Face me por favor – Victoria Eidelsztein In the Studio

March 19, 2019 by

Vacant walls lining the streets of Buenos Aires form the canvas for Victoria Eidelsztein’s large stylized portraits. In 2017, Victoria and her partner Matt initiated a street-art project titled Face me por favor (Face me please) which utilizes portraiture as a tool to celebrate difference, foster community, and share stories with the goal of connecting Buenos Aires’ residents to each other.

“We were both interested in telling people’s stories,” Victoria explains, “and as individual artists who still maintain our own practices, this was a collaborative venture that we could work on together.”

To kick off the project, the duo set up an email account as a channel to receive submissions, painted a sample of large colorful portraits, and put them up in different neighborhoods around Buenos Aires. Their initial call asked interested contributors to submit a photograph as the source image, and fill out an online form responding to a set of thoughtful and light-hearted questions. “Are you a cat or a dog person?”, “How has living in the city shaped your worldview?” and “What was a trying time in your life?” are three of twenty questions shared with participants. Occasionally contributors would submit stories without responding to the questionnaire–instead adapting their own approach to reflect on their life journeys.

No longer a luxury product, exclusive, or elitist, Face me por favor challenged the classical context of portraiture. The open call and diverse participants allowed for increased visibility of often-marginalized bodies by presenting them with agency in public space, and the venue (the internet and the streets) made the work accessible to everyone moving about in the city, creating a new democratized tradition of portraiture. The stories shared also addressed a range of universal experiences as participants articulated their struggles, life goals, anxieties, joys and everything in between.

As an Art-In-Education Workspace resident in the spring of 2019, Victoria worked in the silkscreen studios on a similar project, this time putting out an open call to women on the East Coast to submit photographs and stories. Choosing to primarily screenprint on kraft paper and newsprint, she found that the medium lent itself well to her practice:

“I attended a classical art school that mostly focused on intaglio which was a more traditional type of printing. Though they dedicated the least amount of time to screenprinting, I remember really enjoying it. For what I am doing now, screenprinting is the best medium because it allows me to make multiples and go out into cities and paste them.”
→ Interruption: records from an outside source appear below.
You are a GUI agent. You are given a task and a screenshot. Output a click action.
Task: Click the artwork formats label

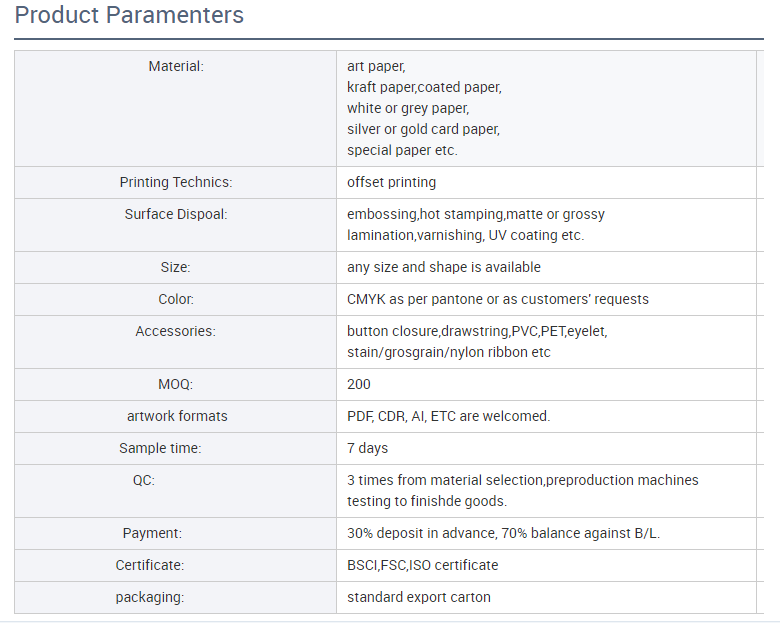(177, 416)
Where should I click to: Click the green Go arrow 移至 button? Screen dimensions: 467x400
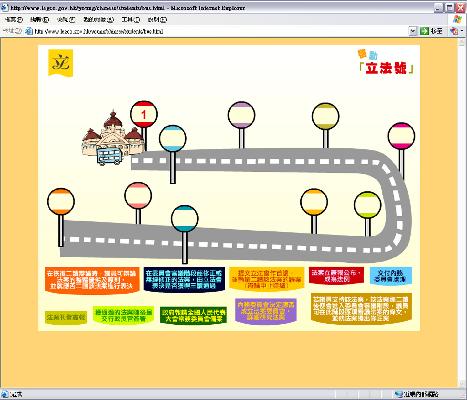click(x=431, y=31)
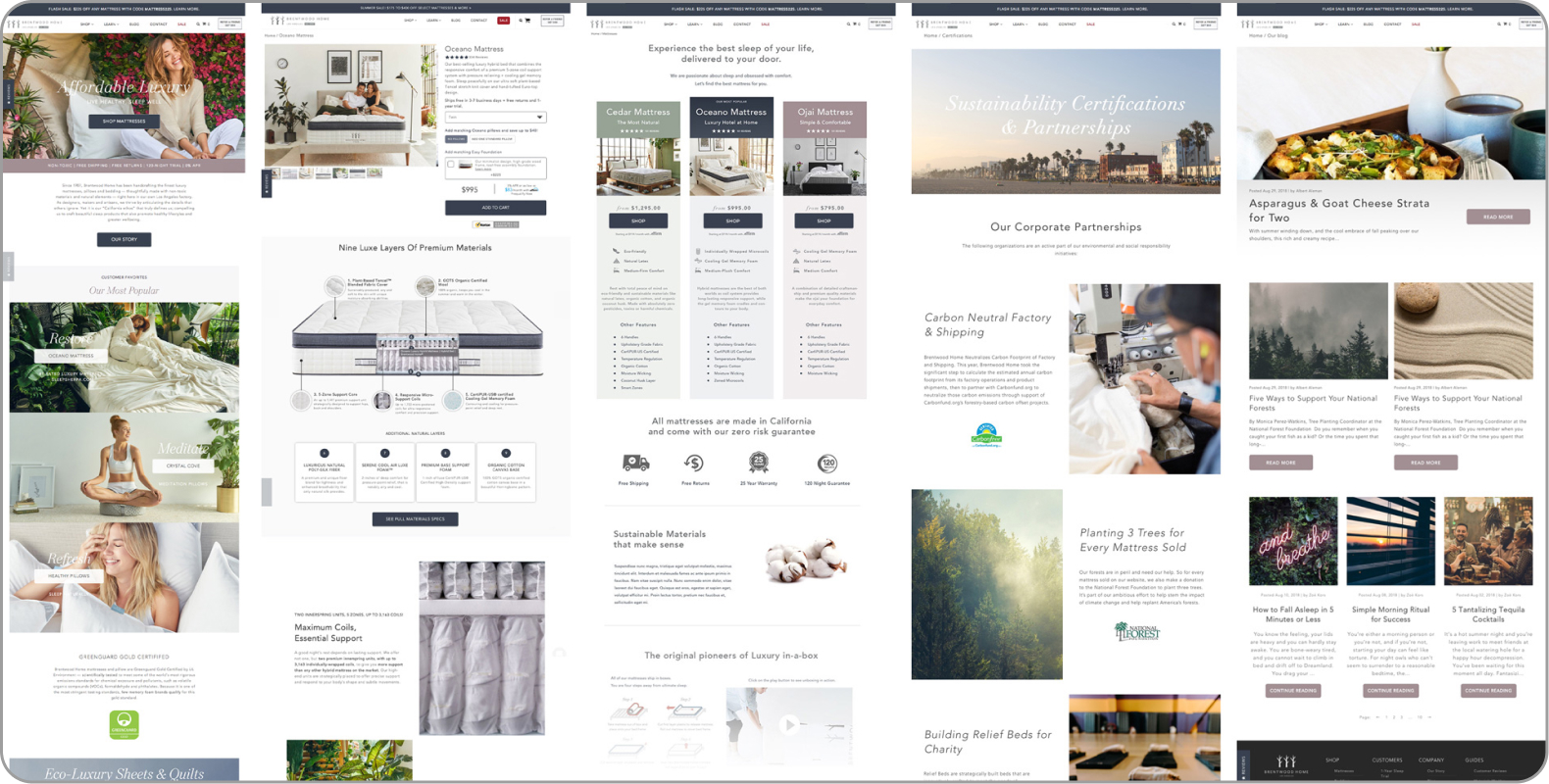Screen dimensions: 1549x784
Task: Play the luxury in-a-box unboxing video
Action: coord(788,725)
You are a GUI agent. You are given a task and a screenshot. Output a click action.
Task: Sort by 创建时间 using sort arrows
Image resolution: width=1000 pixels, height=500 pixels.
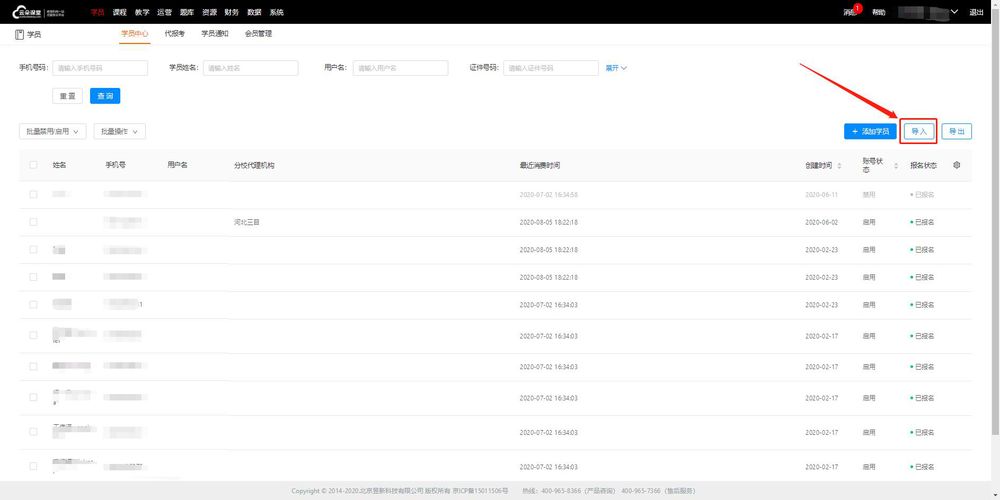pos(839,166)
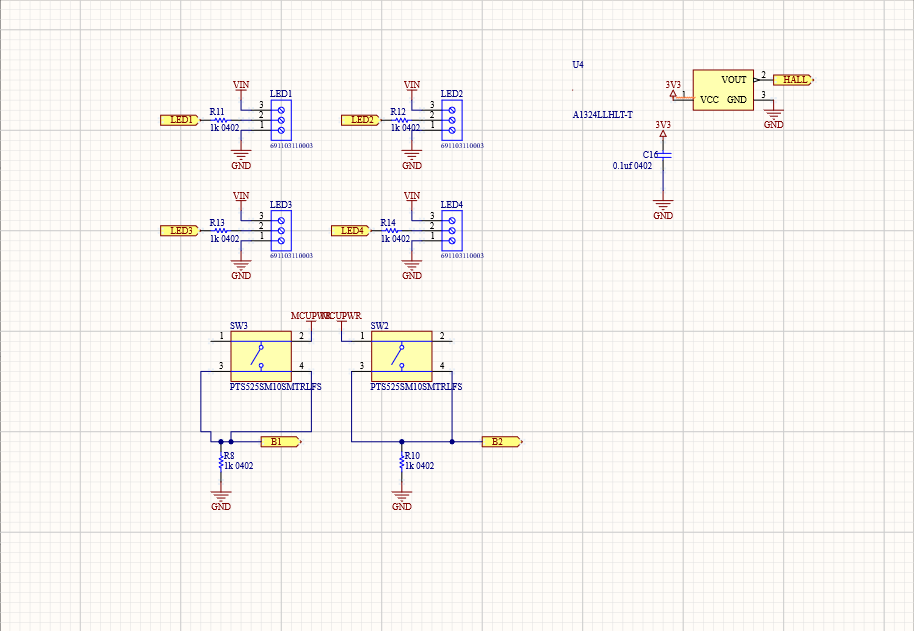
Task: Select resistor R11 1k 0402
Action: [x=219, y=120]
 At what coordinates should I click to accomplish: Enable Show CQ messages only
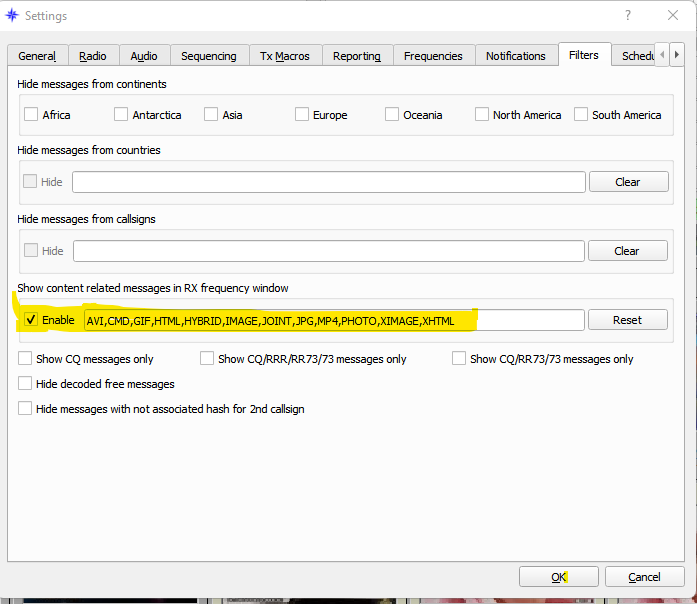pos(26,359)
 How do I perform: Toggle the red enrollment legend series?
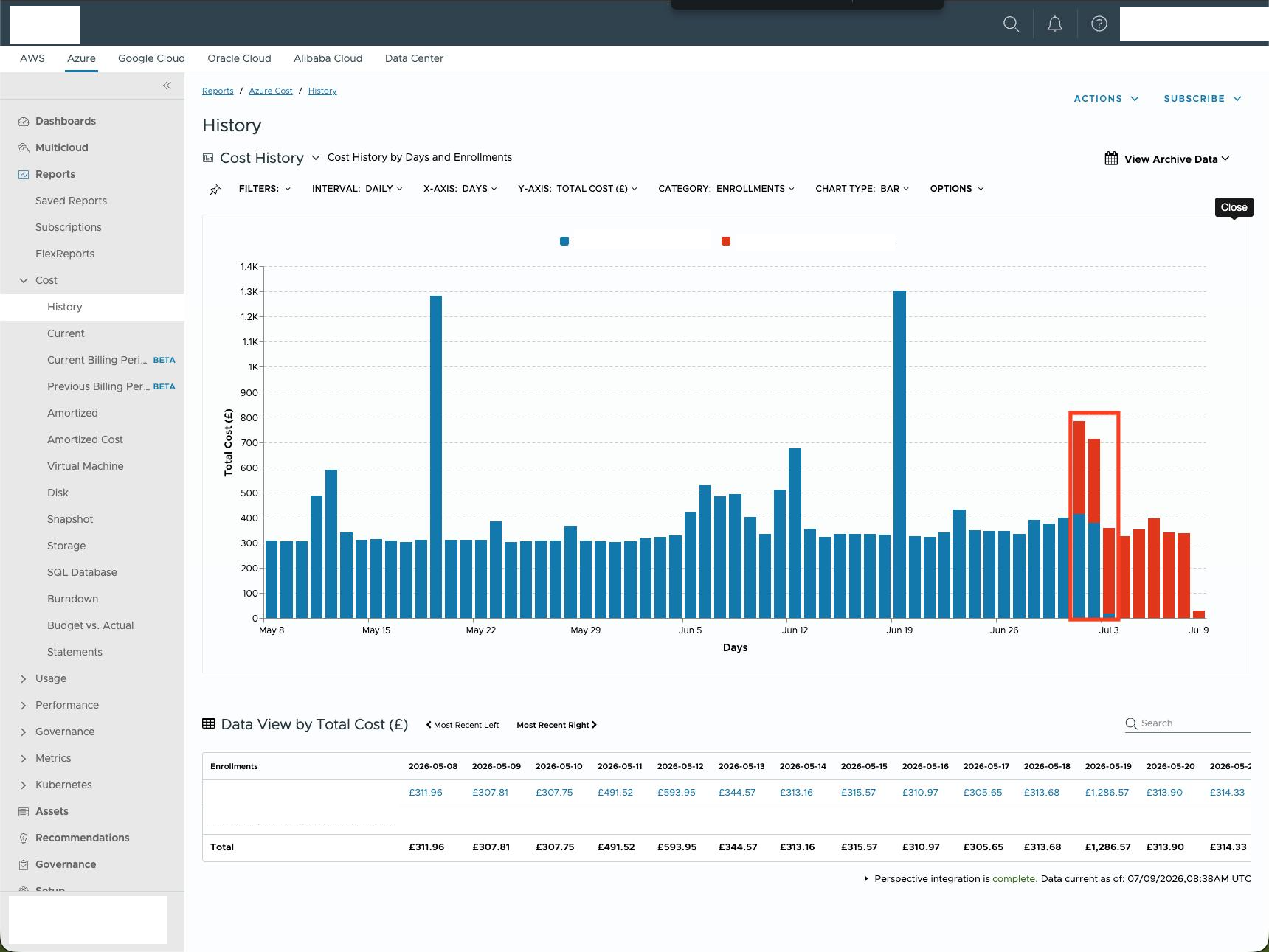[726, 241]
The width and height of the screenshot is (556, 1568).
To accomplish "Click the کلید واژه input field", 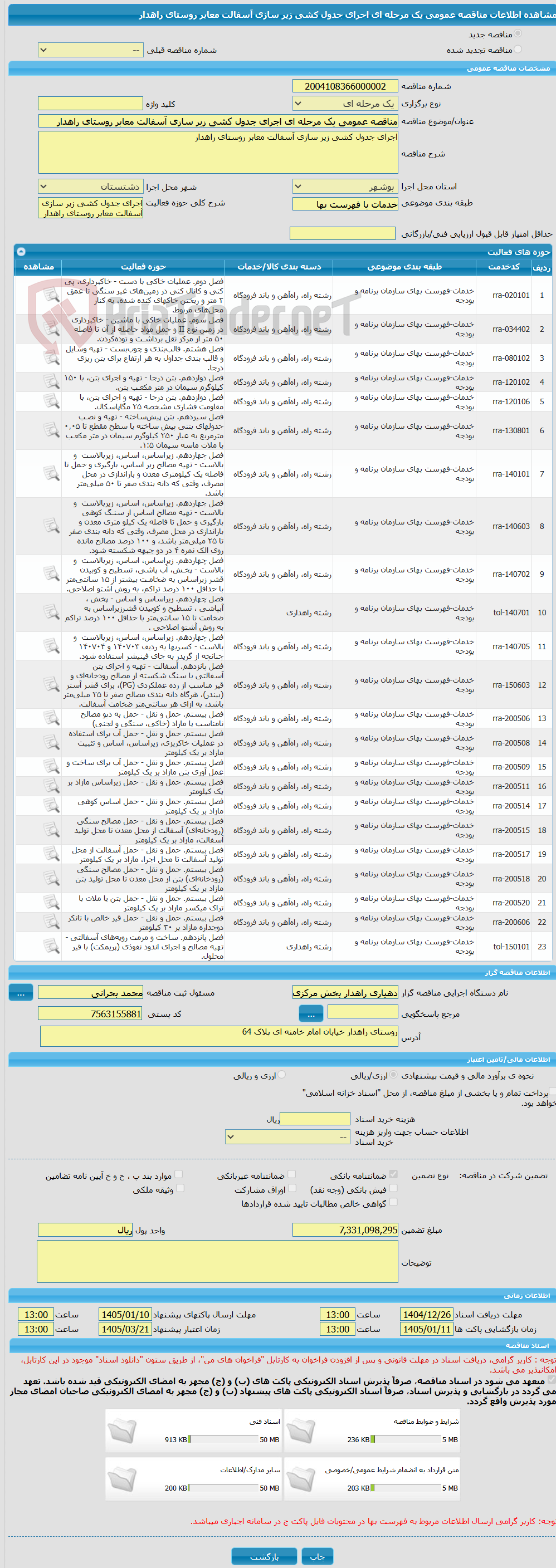I will (90, 104).
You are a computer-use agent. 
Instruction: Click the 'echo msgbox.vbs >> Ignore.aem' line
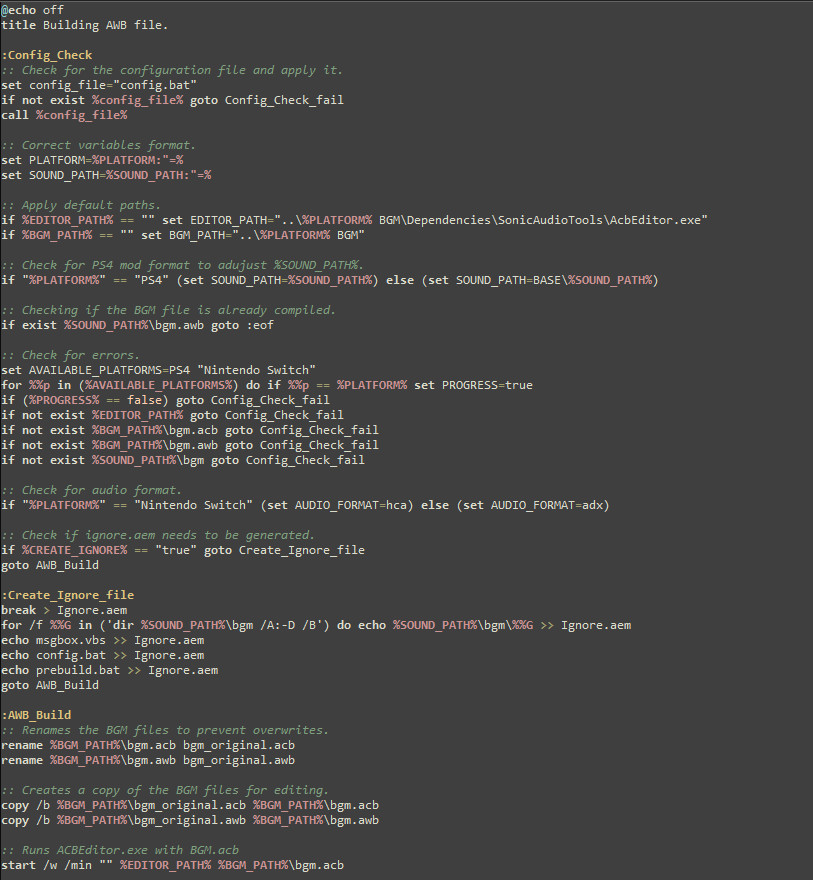(102, 640)
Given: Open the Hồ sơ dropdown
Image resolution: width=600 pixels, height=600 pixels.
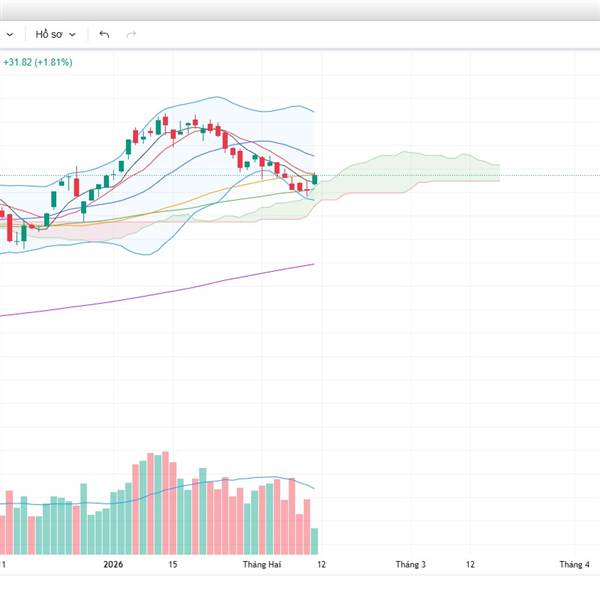Looking at the screenshot, I should [x=56, y=34].
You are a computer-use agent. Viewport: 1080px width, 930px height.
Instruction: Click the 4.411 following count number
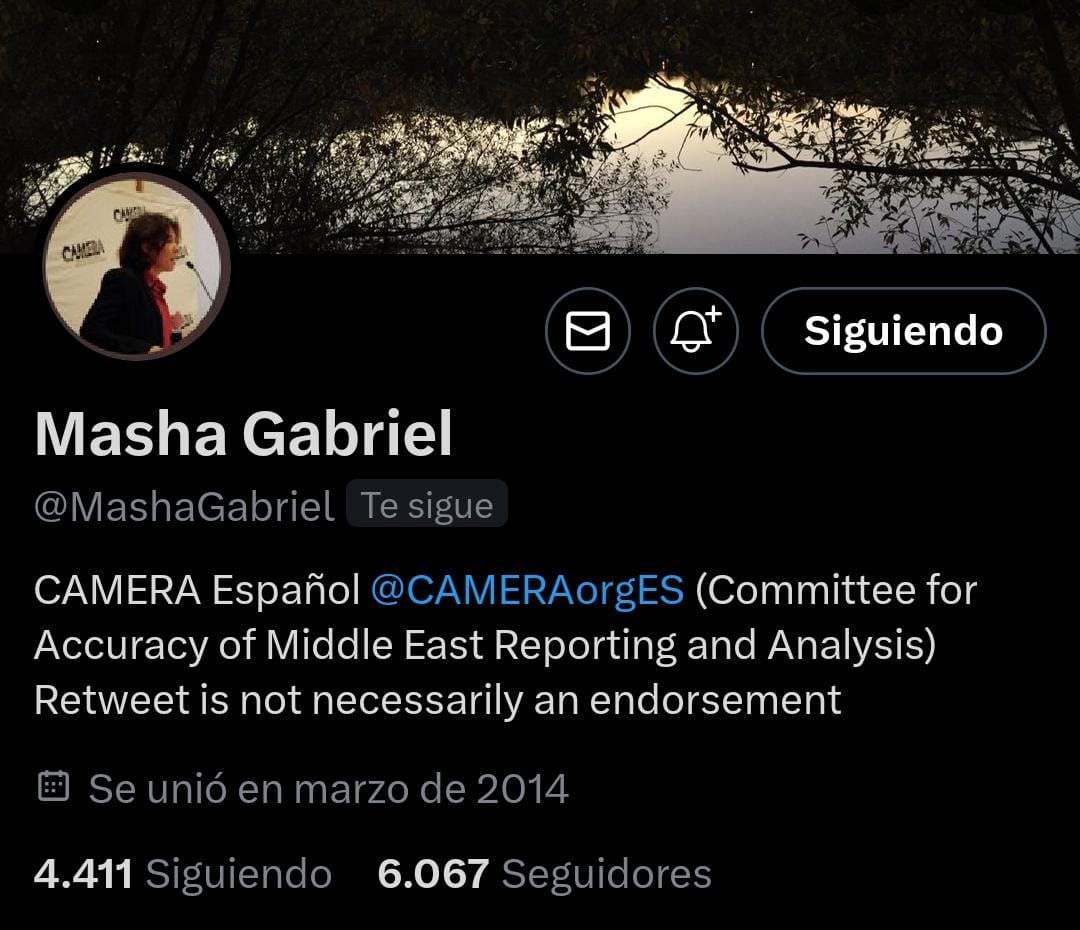click(83, 874)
Upon receiving submissions from interested women participants, Victoria drew the portraits while experimenting with color gradients and painterly printing techniques. She worked through different layout and font possibilities, incorporating the text within the portrait, and sometimes using the surrounding space to narrate the story shared by the contributor. Consistent with her art-making philosophy around accessibility and storytelling, at the end of her residency Victoria installed editions of her prints in the gallery outside WSW’s silkscreen studios. She also invited anyone passing through the space to take home prints that they liked.

“I believe in art that is in the service of what is going on. I feel like art could be something superficial but it could also be the opposite and attached to a bigger idea or anything in between. By drawing women, it is a way of representing and memorializing their experiences.”


Victoria Eidelsztein (b.1987) holds a degree in Visual Arts with an emphasis in print making from Universidad del Museo Social Argentino (UMSA) in Buenos Aires, Argentina. After graduating in 2013, she taught art in different institutions around the city. Working in a variety of media including printmaking, drawing, digital art and painting, Victoria applies her diverse skillset in collaborative projects such as books illustrations and creating visuals for live music concerts and dance shows. Over the past two years Victoria has focused her work of portraiture and in 2017, together with her partner Matt, established the project  Face me por favor.